鴨だな…
良いか…?
「ヘタレだったら即効クビだよ」
そう僕はゴキブリに言った。
この時のチンケな欲が僕を高みへと運ぶ結果になった。
その青タンは、感情をなくしたように暗い顔をしていた。
名前は【源次】とする。
年が40代後半で、独身の何も持たない男である。
いや…
借金は持っていた。
髪型が昔の人がするシチサン分けで、真面目なサラリーマンに見えた。
着ている服は、仕立の良さそうなスーツだが、少しヨレた感じである。
こいつ、ゴキブリ達に脅かされてんのか…
すぐそう感じる程ゴキブリ達とは人種が違うように見えた。
ゴキブリを二人から離した所に引っ張って行き聞いた。
「なんだよ、あのオッサン」
「何でもないよ。俺達に借金があるからゴトやらせて返させたいんだよ」
カチンと来た。
「お前、なめてんのか?僕をそんな事に絡めんじゃねえよ」
「いや、絶対迷惑掛けないから… カード代も先に払わせるし、万一捕まっても責任とか言わないし…」
「当たり前だろが!つうか無理矢理やらせんだろ!?」
ゴキブリは違うと言った。
いくつかのやれそうな仕事を源次に紹介した所、源次自身が変造カードゴトが良いと言ったと言う。
しかし無理矢理感は否めない。
駄目だ…
やらせない…
揉め事のタネになる…
「無理だな。

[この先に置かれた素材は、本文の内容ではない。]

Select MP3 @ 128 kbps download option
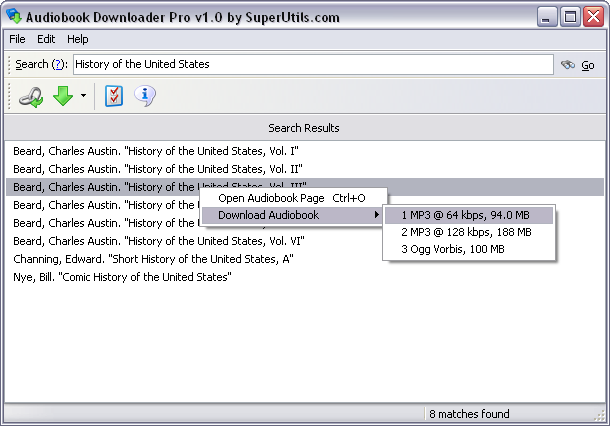 point(468,232)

連れて帰れ」
そう僕はゴキブリに言った。
それでもしつこくゴキブリは頼んで来る。
それを少し離れた所で見ていた源次が僕に近づいて来た。
「すいません… これ以外で借金が返せそうにないんで是非やらせて下さい」
そう言って源次は頭を下げた。
いくらの借金が有るのかは知らなかったが、確かに稼げる額は普通の仕事よりも多い。
手下の中にも借金からの脱出に成功した奴らは沢山いた。
あいつらと同じか…
少しやらせて見るか…
自分で言って来る以上、やらせない理由は無い。
ヘタレなら直ぐに切る事に決めて了承した。
見張りで付くと言う舎弟の見た目は、完全にヤクザであった。
「あいつは多分見た目ですぐ捕まるよ。僕は一切責任は取らない。3、4日一緒に廻って出来るようならカードだけ卸すから二人で適当な店を探してやるんだな。それで良いか?」
ゴキブリはそれで良いと言った。
こうして源次とウジムシを連れて三人でホール廻りをする事になった。